The opening shots, of tilts and tracks over medical equipment giving a few final, artificial breaths to the doomed, do not so much set a tone for the film as get Almodóvar's usual darkness out of his system. Whatever one might want to read into the machinery falsely keeping flesh alive or a broader cold machination underneath the red-blooded melodrama to come soon dissolves as nothing more than a setup for a swift emotional payoff: these shots merely establish the initial setting of Manuela (Cecilia Roth), a nurse in Madrid in charge of overseeing organ transplants. Almodóvar establishes her here so that when her teenage writer son, Esteban, dies on his birthday chasing an actress' autograph, he can immediately place her in the position she had to place so many others, of being sorry for he rloss but needing to act fast. I did say this wasn't the usual Almodóvar black comedy, right?
Yes indeed, for as the rest of the film settles into Manuela's search for closure and meaning, from which one of the director's most graceful visions emerges. This is as true in the early stages of Manuela's grief—in which she literally follows her son's heart in its new host to be close to him—as when the mother heads into strange territory and links up with her old transsexual friend Agrado (Antonia San Juan), two actresses, and a nun, Rosa (Penélope Cruz), pregnant by Manuela's her AIDS-stricken, transvestite, former lover (Toni Cánto). This carnival of unorthodox types is treated not with scorn or derision but the same care and love that Manuela receives as a devastated mom.

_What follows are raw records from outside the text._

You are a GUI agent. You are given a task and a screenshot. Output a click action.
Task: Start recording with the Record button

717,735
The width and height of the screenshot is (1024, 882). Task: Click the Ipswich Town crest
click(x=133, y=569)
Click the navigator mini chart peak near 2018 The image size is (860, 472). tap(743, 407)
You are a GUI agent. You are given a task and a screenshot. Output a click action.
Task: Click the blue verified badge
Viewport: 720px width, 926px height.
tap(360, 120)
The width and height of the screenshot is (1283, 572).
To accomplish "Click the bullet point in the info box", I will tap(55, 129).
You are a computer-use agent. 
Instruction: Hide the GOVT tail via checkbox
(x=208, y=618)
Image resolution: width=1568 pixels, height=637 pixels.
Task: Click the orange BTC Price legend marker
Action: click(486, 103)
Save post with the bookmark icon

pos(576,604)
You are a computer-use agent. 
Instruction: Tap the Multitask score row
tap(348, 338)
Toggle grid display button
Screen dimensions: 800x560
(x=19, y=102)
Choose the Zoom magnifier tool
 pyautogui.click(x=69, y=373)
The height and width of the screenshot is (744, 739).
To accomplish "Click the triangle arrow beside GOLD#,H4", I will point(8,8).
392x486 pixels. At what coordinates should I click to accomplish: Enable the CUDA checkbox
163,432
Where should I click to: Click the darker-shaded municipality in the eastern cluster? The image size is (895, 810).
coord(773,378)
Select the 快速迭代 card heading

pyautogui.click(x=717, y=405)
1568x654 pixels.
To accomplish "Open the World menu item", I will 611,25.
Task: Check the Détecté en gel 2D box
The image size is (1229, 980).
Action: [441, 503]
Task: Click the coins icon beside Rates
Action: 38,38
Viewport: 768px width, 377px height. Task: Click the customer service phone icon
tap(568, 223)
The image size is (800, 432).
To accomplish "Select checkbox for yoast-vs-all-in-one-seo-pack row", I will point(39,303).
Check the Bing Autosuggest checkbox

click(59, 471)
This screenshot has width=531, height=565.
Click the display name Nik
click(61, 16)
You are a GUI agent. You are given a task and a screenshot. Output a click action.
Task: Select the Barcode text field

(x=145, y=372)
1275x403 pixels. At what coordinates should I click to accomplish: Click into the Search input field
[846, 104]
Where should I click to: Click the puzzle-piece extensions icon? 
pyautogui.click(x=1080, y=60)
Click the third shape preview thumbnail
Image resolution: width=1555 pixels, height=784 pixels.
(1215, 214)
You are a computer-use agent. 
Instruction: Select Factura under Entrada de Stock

The characters' lives entwine, as do their roles. Manuela, the real mother who has suffered a loss, forms an instant bond with Huma (Marisa Paredes), the actress for whom her son died, as the actress who plays Blanche DuBois in A Streetcar Named Desire acts out a surrogate maternal care for the troupe's Stella, Nina (Candela Peña), a drug addict and Huma's lover. Before the actress even figures out who Manuela is, the two communicate such a strong, unspoken understanding that they set out together on the streets of Barcelona to look for Nina. Later, when Nina disappears yet again, Manuela acts as her understudy, the real mother helping the stage mother and then pretending to be a mother to play Stella. By fluidly moving through these cubby holes of sexual and parental identity, Manuela breaks out of confining roles that weigh on them all, including the men living as women. Agrado feels body image pressure, remarking that she must keep her figure as she guiltily enjoys Manuela's cooking. Later, she explains why she has not yet had her penis removed by way of the absurd specificity of her profession's demands. "The clients like us pneumatic and well-hung," she says, referencing both her avalanche of surgeries and the part of her original anatomy she must retain despite all appearances to the contrary.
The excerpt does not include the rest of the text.